EPP has been reported worldwide, with prevalence ranging between 1/75,000 and 1/200,000.

Clinical description

EPP usually manifests in early infancy upon the first exposure to sun. EPP is characterized by cutaneous manifestations of acute painful photosensitivity with erythema and edema, sometimes with petechiae, together with stinging and burning sensations without blistering, upon exposure to sunlight or artificial light (400-700 nm). These episodes have a variable severity depending on the exposure duration and may result in chronic permanent lesions on exposed skin. As protoporphyrin is a lipophilic molecule that is excreted by the liver, EPP patients are at risk of cholelithiasis with obstructive episodes, and chronic liver disease that might evolve to acute liver failure.

Etiology

In most patients, EPP results from a partial deficiency of the last enzyme of the heme biosynthetic pathway, ferrochelatase (encoded by the (FECH gene; 18q21.2-q21.3). EPP appears to be inherited as an autosomal dominant disease, the clinical expression of which is modulated by the presence of the hypomorphic FECH IVS3-48C allele trans, but recessive inheritance with two mutated FECH alleles has also been described.
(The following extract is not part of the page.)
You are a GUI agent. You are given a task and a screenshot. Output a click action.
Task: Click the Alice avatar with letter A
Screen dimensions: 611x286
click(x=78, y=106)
In about 2% of patients, overt disease was recently shown to be caused by gain-of-function mutations in the erythroid-specific aminolevulinic acid synthase 2 (ALAS2; Xp11.21) gene and named X-linked dominant protoporphyria.

Diagnostic methods

Diagnosis is established by finding increased levels of protoporphyrin in plasma and red blood cells, and detection of a plasma fluorescence peak at 634 nm. Investigations for hepatic involvement, ferrochelatase activity level, genetic analysis (FECH mutations, presence of the hypomorphic FECH IVS3-48C allele trans and ALAS2 mutations) and family studies are advisable.

Differential diagnosis

Differential diagnosis includes phototoxic drug reactions, hydroa vacciniforme, solar urticaria, contact dermatitis, angioedema and, in some cases, other types of porphyria (see these terms).

Management and treatment

Management includes avoidance of exposure to light and protection against visible light using sunscreen with a high UVA index and a high critical wavelength (>370 nm), reduction of protoporphyrin levels (either through reduction of erythropoiesis by transfusion or administration of the bile sequestering agent cholestyramine) and prevention of progression of possible liver disease to liver failure. As the major risk in EPP patients is liver disease, a regular follow-up of hepatic involvement is essential. Sequential hepatic and bone marrow transplantation should be considered as a suitable treatment for the most severe cases of EPP with hepatic involvement.

Prognosis

EPP is a lifelong disorder for which the prognosis depends on the evolution of the hepatic disease. However, photosensitivity may have a significant impact on quality of life of EPP patients.